[Source document]:
★ ★ ★ ★ ★ ★ ★
Separately: I'm not sure any llvm folks are going to have a way to test unless someone shows the problem outside a FreeBSD context. powerpc-clang (32-bit) based FreeBSD buildworld's are not exactly a normal context at this point.

My files with powerpc (32-bit) tied differences from svn for projects/clang380-import -r294962 are:

Index: /media/usr/src/sys/boot/powerpc/Makefile
===================================================================
--- /media/usr/src/sys/boot/powerpc/Makefile	(revision 294962)
+++ /media/usr/src/sys/boot/powerpc/Makefile	(working copy)
@@ -1,5 +1,9 @@
# $FreeBSD$

-SUBDIR=		boot1.chrp kboot ofw ps3 uboot
+SUBDIR=		boot1.chrp
+.if ${MACHINE_ARCH} == "powerpc64"
+SUBDIR+=		kboot
+.endif
+SUBDIR+=		ofw ps3 uboot

.include <bsd.subdir.mk>
Index: /media/usr/src/sys/conf/Makefile.powerpc
===================================================================
--- /media/usr/src/sys/conf/Makefile.powerpc	(revision 294962)
+++ /media/usr/src/sys/conf/Makefile.powerpc	(working copy)
@@ -35,7 +35,11 @@

INCLUDES+= -I$S/contrib/libfdt

+.if ${COMPILER_TYPE} == "gcc"
CFLAGS+= -msoft-float -Wa,-many
+.else
+CFLAGS+= -msoft-float
+.endif

# Build position-independent kernel
CFLAGS+= -fPIC
Index: /media/usr/src/sys/conf/kern.mk
===================================================================
--- /media/usr/src/sys/conf/kern.mk	(revision 294962)
★ ★ ★ ★ ★ ★ ★
[Data excerpt]:
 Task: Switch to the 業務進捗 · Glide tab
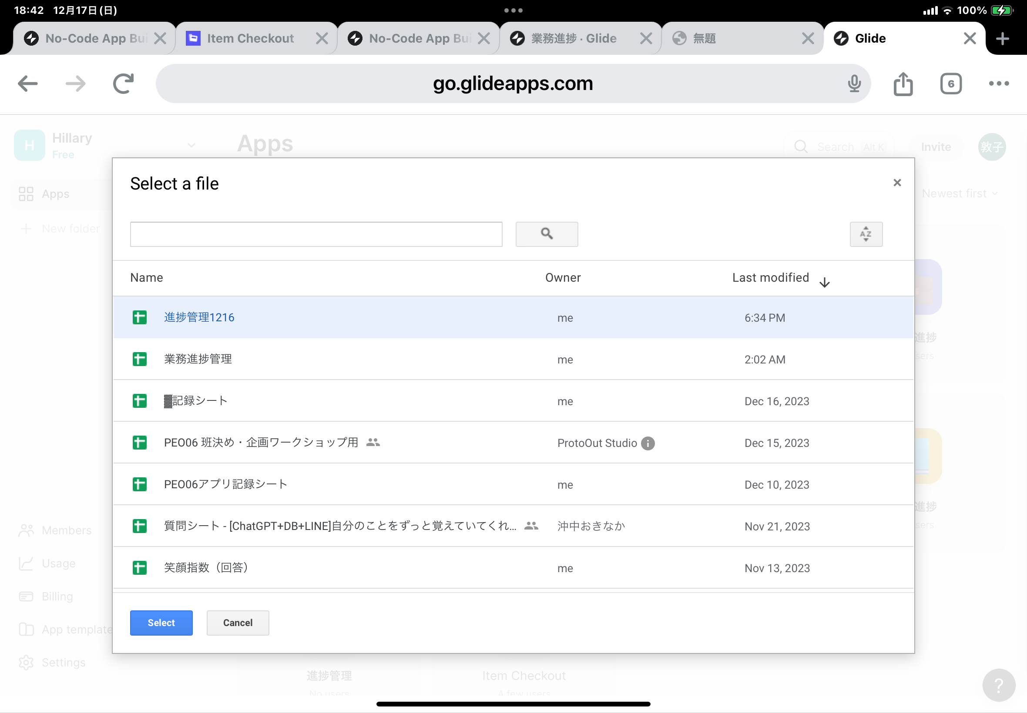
★ ★ ★ ★ ★ ★ ★
[What you will do]:
1. In the FreeBSD powerpc patch post, which svn branch and revision are the listed differences taken from?
2. Proceed with the FreeBSD powerpc patch post, starting after its final line.
The data have no connection to the FreeBSD powerpc patch post.

[Outputs in order]:
1. They are taken from projects/clang380-import at revision 294962.

2.
+++ /media/usr/src/sys/conf/kern.mk	(working copy)
@@ -144,7 +144,11 @@
#
.if ${MACHINE_CPUARCH} == "powerpc"
CFLAGS+=	-mno-altivec
+.if ${COMPILER_TYPE} == "clang" && ${COMPILER_VERSION} < 30800
CFLAGS.clang+=	-mllvm -disable-ppc-float-in-variadic=true
+.else
+CFLAGS.clang+=	-msoft-float
+.endif
CFLAGS.gcc+=	-msoft-float
INLINE_LIMIT?=	15000
.endif
Index: /media/usr/src/sys/conf/kmod.mk
===================================================================
--- /media/usr/src/sys/conf/kmod.mk	(revision 294962)
+++ /media/usr/src/sys/conf/kmod.mk	(working copy)
@@ -137,8 +137,12 @@
.endif

.if ${MACHINE_CPUARCH} == powerpc
+.if ${COMPILER_TYPE} == "gcc"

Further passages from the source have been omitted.